What is being asked:
For each line below that contains the string "resolution", copy that line.

Given data:

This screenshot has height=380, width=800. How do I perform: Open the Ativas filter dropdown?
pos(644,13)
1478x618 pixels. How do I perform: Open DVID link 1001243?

--

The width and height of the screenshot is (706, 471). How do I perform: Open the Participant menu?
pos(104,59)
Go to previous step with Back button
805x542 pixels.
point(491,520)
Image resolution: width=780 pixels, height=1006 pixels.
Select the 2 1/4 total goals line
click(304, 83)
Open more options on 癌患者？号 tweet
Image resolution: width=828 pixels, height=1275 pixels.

Task answer:
Image resolution: width=780 pixels, height=1006 pixels.
Image resolution: width=828 pixels, height=1275 pixels.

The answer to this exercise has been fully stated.